Plusieurs (2/5) concluent à un profil de microbiote avec des propriétés protectrices des pathologies cardiovasculaires (pour rappel, la selle testée provenait de patients ayant fait un infarctus quelques heures auparavant). On craint à la vue de ces conseils non étayés et de ses conclusions manifestement erronées que les clients de ces laboratoires se sentent faussement rassurés ou inquiétés et n’abandonnent un traitement ou un conseil diététique de leur médecin pourtant basé sur des recommandations médicales avérées.

Dans la grande majorité de ces rapports, l’incitation à contacter un spécialiste (médical ou non), un naturopathe ou un diététicien, qui pour une somme importante et non remboursée (400 à 500€ annoncés) proposera une prise en charge personnalisée après interprétation des résultats fournis. On touche du doigt les connexions de ces laboratoires avec le business des thérapeutiques alternatives. Le risque de détourner des malades de traitements validés et vitaux pour certains (chimiothérapies, insulinothérapies, corticothérapie ou traitements psychiatriques) est souvent associé au risque pour ces patients en souffrance d’être rançonné par des pratique proche du charlatanisme, proposant diagnostics non fiables et traitements non évalués.

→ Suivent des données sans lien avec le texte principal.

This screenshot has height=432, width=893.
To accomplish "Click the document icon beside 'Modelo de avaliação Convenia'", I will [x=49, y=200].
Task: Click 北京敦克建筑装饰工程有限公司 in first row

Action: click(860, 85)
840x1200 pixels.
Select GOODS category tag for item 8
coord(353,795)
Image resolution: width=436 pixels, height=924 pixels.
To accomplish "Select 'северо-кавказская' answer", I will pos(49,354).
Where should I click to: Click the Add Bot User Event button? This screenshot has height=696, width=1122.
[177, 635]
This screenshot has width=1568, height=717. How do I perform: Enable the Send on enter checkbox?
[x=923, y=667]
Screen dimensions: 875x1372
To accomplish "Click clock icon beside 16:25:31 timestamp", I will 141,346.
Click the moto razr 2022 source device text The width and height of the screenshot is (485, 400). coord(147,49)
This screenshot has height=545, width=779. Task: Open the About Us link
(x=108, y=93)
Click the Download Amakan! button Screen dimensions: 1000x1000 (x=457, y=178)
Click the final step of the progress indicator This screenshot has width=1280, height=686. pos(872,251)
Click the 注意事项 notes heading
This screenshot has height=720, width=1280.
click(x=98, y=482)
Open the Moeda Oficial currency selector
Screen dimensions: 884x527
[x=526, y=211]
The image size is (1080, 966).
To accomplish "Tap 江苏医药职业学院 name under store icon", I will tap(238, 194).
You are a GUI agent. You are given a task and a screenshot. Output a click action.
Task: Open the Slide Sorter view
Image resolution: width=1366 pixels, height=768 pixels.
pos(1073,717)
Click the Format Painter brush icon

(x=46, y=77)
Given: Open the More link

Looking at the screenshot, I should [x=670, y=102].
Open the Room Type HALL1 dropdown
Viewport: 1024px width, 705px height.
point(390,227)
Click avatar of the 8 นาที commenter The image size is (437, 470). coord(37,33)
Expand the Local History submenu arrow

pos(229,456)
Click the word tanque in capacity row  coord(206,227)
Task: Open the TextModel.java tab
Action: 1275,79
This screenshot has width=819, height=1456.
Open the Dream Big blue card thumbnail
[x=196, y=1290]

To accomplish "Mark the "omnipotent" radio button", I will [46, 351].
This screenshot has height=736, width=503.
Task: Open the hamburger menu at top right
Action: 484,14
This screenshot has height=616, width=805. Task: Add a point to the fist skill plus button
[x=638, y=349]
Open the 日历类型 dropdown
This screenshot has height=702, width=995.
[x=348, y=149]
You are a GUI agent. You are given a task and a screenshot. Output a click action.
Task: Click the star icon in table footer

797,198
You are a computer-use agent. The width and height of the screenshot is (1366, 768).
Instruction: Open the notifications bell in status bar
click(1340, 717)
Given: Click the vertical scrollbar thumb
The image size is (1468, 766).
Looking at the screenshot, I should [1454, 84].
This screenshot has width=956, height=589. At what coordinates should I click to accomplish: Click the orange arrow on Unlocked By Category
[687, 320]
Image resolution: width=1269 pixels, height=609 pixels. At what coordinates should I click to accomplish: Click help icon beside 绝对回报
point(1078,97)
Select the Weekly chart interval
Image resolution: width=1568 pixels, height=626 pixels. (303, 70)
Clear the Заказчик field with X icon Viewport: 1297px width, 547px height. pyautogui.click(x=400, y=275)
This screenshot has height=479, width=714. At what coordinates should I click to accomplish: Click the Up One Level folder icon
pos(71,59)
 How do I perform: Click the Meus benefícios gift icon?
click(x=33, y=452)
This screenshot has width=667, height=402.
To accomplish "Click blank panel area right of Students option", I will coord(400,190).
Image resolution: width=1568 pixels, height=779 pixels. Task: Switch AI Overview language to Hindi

Les preuves qu’apporte cette publication démontrent qu’il est temps pour les autorités sanitaires de faire le ménage dans ces pratiques inutiles, sans éthique et potentiellement dangereuses pour des personnes fragiles se faisant escroquer par des collègues peu scrupuleux, probablement motivés uniquement par l’appât du gain.

Contact : secretariat@sfm-microbiologie.org

La Société Française de Microbiologie rappelle :

  • Qu’un test biologique doit avoir pour objectif principal d’apporter au médecin des informations fiables et utiles à la prise en charge des patients selon des recommandations établies ;
  • Que de nombreux travaux sont nécessaires avant de pouvoir transformer ces tests microbiotes en véritables analyses de biologie médicale ;
  • Qu’il est nécessaire que des études sur de larges cohortes (malades et témoins) soient réalisées avant de pouvoir valider et proposer ces tests. Ceux-ci seront, dans tous les cas, des analyses spécifiques à une pathologie et prescrites pour une question clinique définie ou orientée ;
  • Qu’en l’état actuel des connaissances il n’est pas recommandé d’utiliser ces tests à titre individuel pour les patients, au risque de susciter de faux espoirs, oi, pis, d’orienter sur des pistes thérapeutiques non adaptées et potentiellement nocives.

La Société Française de Microbiologie souligne son intérêt fort pour toutes les initiatives de recherche qui permettront, dans le futur, de consolider la place des « tests microbiote » dans le diagnostic des patients.

La Société française de microbiologie (SFM) est une société savante fondée en 1937, spécialisée dans la microbiologie. Elle a pour vocation de rassembler les microbiologistes de France et des pays francophones, travaillant dans divers domaines tels que la microbiologie médicale, industrielle, environnementale, ainsi que dans des domaines comme la physiologie, la génétique, la taxonomie, l’hygiène, et les agents antimicrobiens. Elle compte en 2025 plus de 1700 adhérents.

La SFM publie plusieurs références scientifiques, dont des ouvrages et des revues spécialisées. Elle est affiliée à plusieurs organisations internationales et représente la France dans ses domaines de compétence auprès de diverses instances, telles que l’Union internationale des sociétés de microbiologie (IUMS) et la Fédération européenne des sociétés de microbiologie (FEMS).